To: tejek who wrote (78947)6/29/2010 4:59:25 PM
From: stockman_scott  Read Replies (1) | Respond to of 149317
 
Obama Says Economy Hitting ‘Headwinds’ From Europe (Update2)

By Julianna Goldman

June 29 (Bloomberg) -- President Barack Obama said after meeting with Federal Reserve Chairman Ben S. Bernanke that the U.S. economy is strengthening even as it faces “headwinds” because of concerns about the European debt crisis.

“We have seen some very positive trends in a number of sectors,” Obama said at the White House after a meeting with his economic advisers. “Unfortunately, because of the troubles we’ve seen in Europe, we’re now seeing some headwinds and skittishness and nervousness on the part of the markets,”.

Bernanke, who joined the president for the daily economic briefing, said he and Obama talked about how the U.S. economy is being affected events in Europe, without elaborating.

Obama returned June 27 from a summit of the Group of 20 nations, where leaders agreed on a target for advanced economies to at least halve deficits by 2013 and stabilize their debt-to- output ratios by 2016.

Concerns about the global recovery have added to stress in the credit markets. Company debt offerings declined 3.8 percent last week to $38.6 billion, according to data compiled by Bloomberg. U.S. Treasuries are having their best year since 1995, returning 5 percent through June 24, according to Bank of America Merrill Lynch index data, as investors seek alternatives to Europe, where Greece and Spain had their credit ratings downgraded.

EU Pledge

The EU has pledged about $1 trillion to reassure the markets and backstop the euro, which has fallen 14 percent against the dollar this year on concerns that Greece’s debt crisis is spreading.

“What’s happening around the world in emerging markets, in Europe, affects us here in the United States, and it’s important for us to take that global perspective as we discuss the economy,” Bernanke said.

Also attending today’s meeting were Treasury Secretary Timothy Geithner, Lawrence Summers, chairman of Obama’s National Economic Council, budget director Peter Orszag and Fed Governor Donald Kohn.

While there remains work to do to on the U.S. recovery, Obama said he and Bernanke share “the view that the economy is strengthening, that we are into recovery.”

Obama said that in the U.S., there is “great concern about the 8 million jobs that were lost” since the recession began in December 2007.

Election Issues

Economic growth, jobs and mounting government debt will be among the top issues in November’s congressional elections, with the unemployment rate at 9.7 percent and polls showing voters pessimistic about the recovery.

The Conference Board’s confidence index slumped to 52.9 this month from a revised 62.7 in May, figures from the New York-based private research group showed today. The median forecast called for a decline to 62.5, and the gauge was lower than all projections in a Bloomberg News survey of 71 economists.

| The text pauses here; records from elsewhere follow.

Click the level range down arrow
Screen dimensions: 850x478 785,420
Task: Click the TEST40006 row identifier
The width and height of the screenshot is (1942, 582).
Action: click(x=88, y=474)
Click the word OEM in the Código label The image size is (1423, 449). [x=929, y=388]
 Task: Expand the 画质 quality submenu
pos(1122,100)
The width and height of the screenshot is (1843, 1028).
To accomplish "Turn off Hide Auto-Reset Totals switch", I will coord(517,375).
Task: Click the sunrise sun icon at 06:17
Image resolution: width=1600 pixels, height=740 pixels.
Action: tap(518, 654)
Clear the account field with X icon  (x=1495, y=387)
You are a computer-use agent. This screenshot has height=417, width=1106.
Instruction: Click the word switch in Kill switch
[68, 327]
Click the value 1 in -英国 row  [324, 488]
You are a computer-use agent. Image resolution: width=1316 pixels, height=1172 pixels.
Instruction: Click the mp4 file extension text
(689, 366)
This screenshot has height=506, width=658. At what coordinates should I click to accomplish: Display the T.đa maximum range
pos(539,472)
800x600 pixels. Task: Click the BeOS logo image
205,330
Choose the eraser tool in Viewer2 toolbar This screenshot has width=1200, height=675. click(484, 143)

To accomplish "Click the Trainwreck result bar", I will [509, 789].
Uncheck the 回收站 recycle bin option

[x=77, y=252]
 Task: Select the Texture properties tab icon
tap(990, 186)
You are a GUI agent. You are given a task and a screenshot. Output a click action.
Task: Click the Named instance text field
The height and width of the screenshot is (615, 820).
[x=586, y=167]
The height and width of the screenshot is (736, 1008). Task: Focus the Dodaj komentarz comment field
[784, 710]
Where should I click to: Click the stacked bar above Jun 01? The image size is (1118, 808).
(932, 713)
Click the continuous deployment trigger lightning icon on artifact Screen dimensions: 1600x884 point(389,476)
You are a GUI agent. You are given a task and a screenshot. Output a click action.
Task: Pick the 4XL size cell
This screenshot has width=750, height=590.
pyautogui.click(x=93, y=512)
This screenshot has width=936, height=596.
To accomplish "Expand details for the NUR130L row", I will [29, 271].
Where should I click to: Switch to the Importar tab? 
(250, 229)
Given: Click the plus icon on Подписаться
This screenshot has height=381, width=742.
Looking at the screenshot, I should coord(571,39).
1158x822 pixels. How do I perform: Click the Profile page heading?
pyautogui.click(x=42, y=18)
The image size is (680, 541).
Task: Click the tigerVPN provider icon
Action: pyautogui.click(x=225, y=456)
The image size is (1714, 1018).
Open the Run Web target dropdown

While the U.S. has created jobs every month this year, companies in May added the fewest number of workers in four months. Obama is urging Congress to act on measures to boost lending and give tax breaks to small businesses to encourage employment.

Financial Regulation

Obama also said winning passage of sweeping legislation to overhaul financial regulations is vital to continued economic stability.

“Not only will completion of the financial regulatory reform bill provide some certainty to the markets, but it also ensures that consumers will be protected like never before,” Obama said.

The death yesterday of West Virginia Democratic Senator Robert Byrd, and Wisconsin Democrat Russell Feingold’s refusal to back the final package mean Obama will need some Republican support to obtain the 60 votes necessary push the measure ahead.

“I think there will be enough interest in moving reform forward, we will get this done,” Obama said.

The administration’s effort suffered another blow today when Massachusetts Senator Scott Brown, a Republican who previously backed the regulatory-overhaul bill withdrew his support because House and Senate negotiators inserted a $19 billion fee on banks and hedge funds. That wasn’t in the Senate version of the bill, and the issue may be revisited by congressional negotiators.